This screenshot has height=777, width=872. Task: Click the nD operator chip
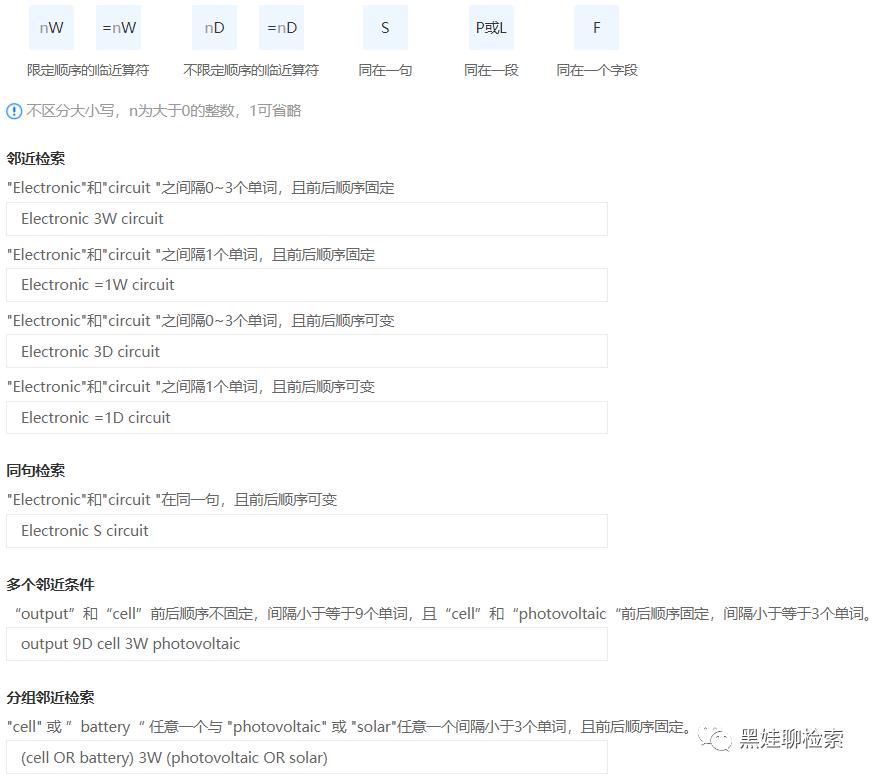(214, 27)
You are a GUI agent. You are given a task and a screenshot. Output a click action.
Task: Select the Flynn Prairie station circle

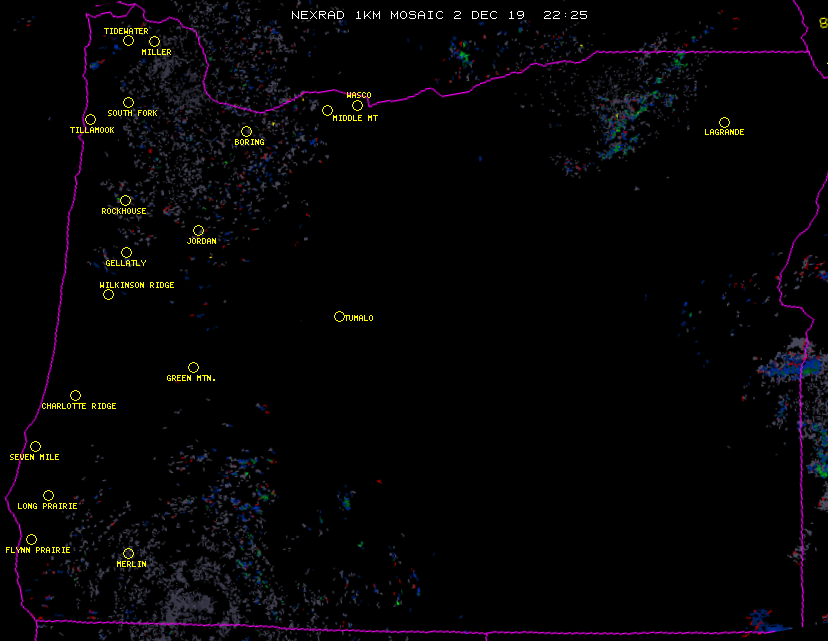point(31,540)
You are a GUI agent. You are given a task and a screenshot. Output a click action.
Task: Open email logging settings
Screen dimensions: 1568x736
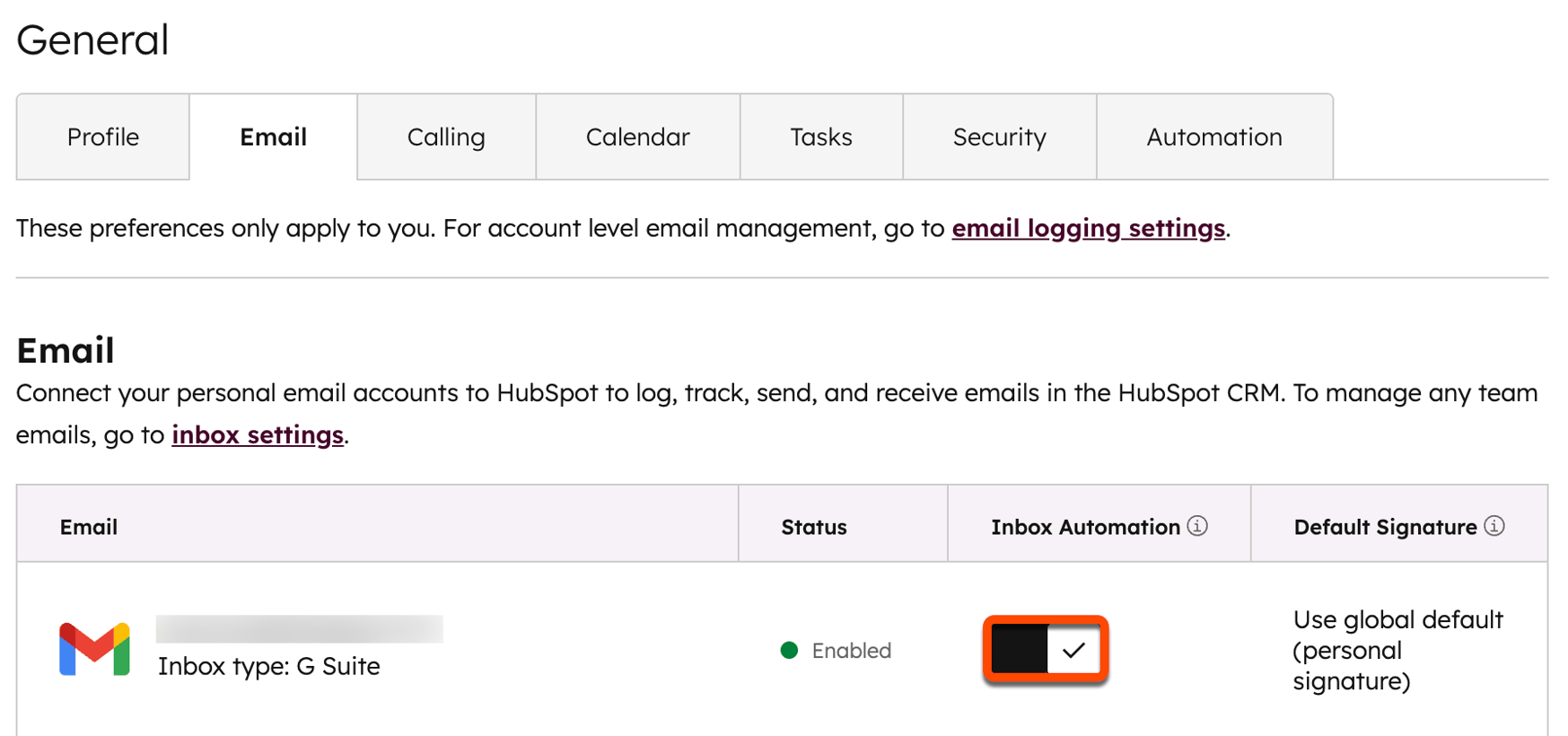coord(1089,228)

________________________

_What is being asked_
Pictures are to be left out; everything else in the records gets retyped exactly.

_Your solution_
This screenshot has height=777, width=872. Task: Click the nD operator chip
(214, 27)
You are a GUI agent. You are given a task and a screenshot. Output a click action.
Task: Select the Flynn Prairie station circle

point(31,540)
You are a GUI agent. You are given a task and a screenshot. Output a click action.
Task: Open email logging settings
Screen dimensions: 1568x736
coord(1089,228)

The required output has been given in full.